### SUPPLIED MATERIAL

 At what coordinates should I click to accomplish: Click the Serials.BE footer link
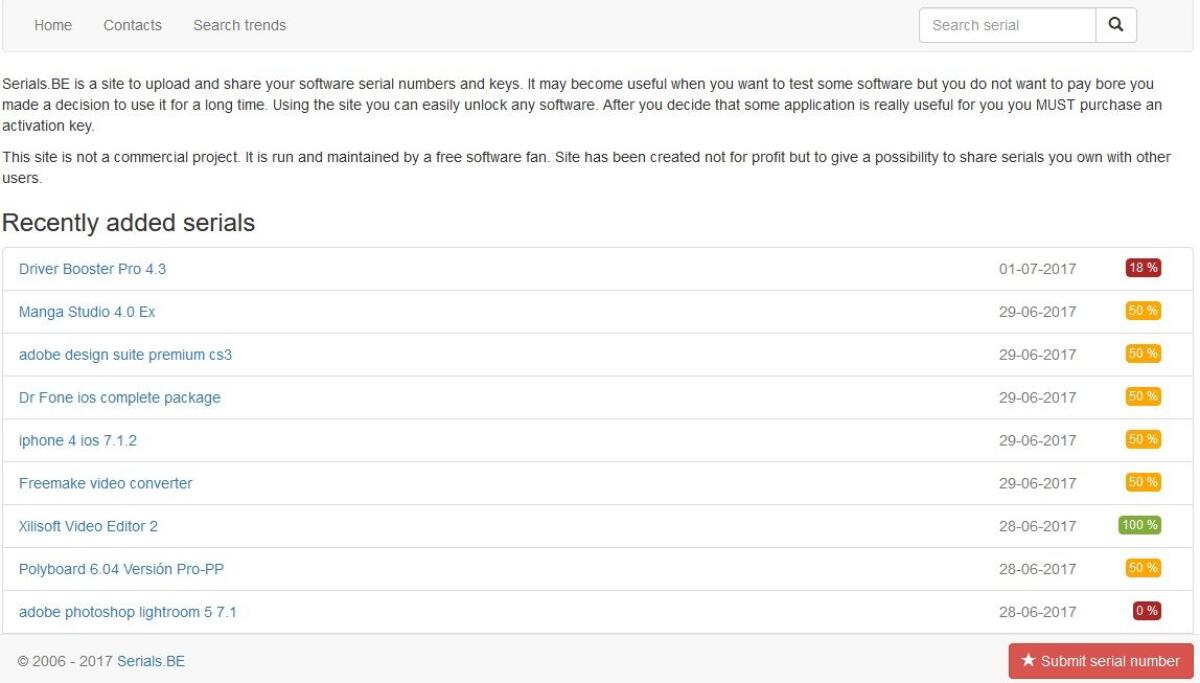tap(151, 661)
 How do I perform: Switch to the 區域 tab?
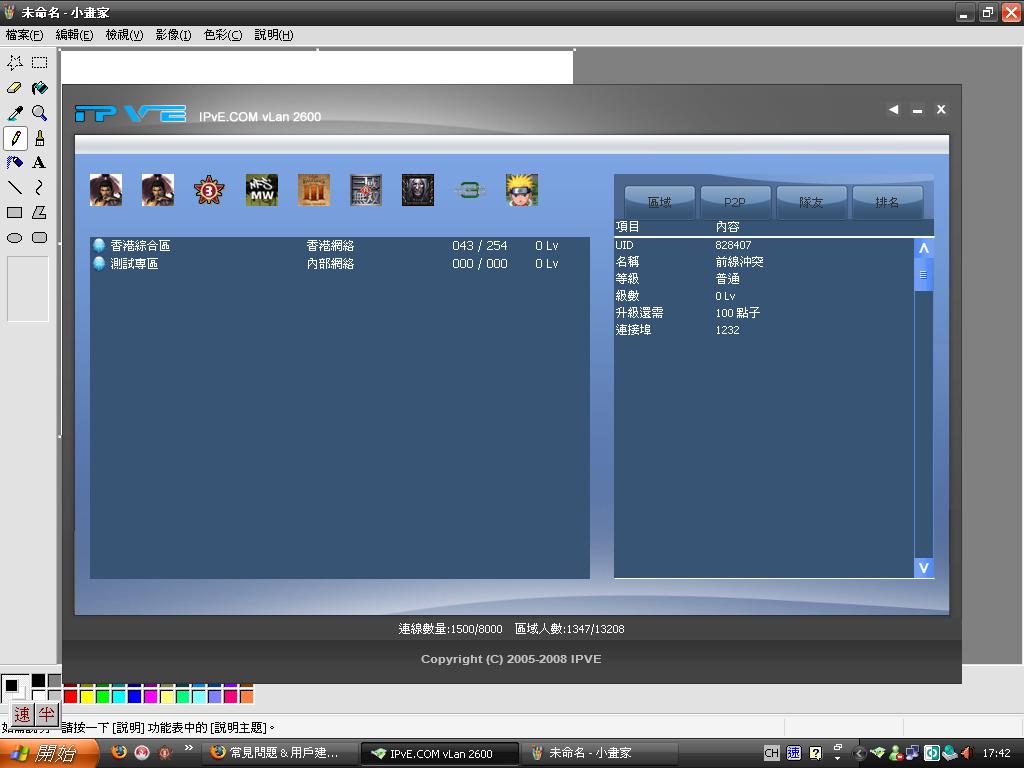pos(660,202)
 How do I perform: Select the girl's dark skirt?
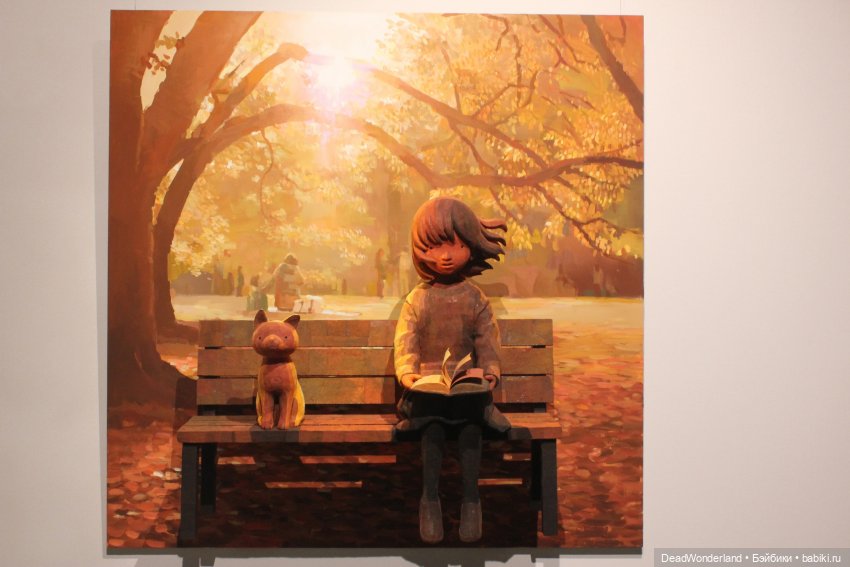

### DIRECTIONS FOR THIS TASK
With the pictures omitted, reproduce the data above exactly.

### EXPECTED ANSWER
 At what coordinates should I click to accomplish: Click the Serials.BE footer link
tap(151, 661)
 How do I perform: Switch to the 區域 tab?
pos(660,202)
 How do I perform: Select the girl's dark skirt?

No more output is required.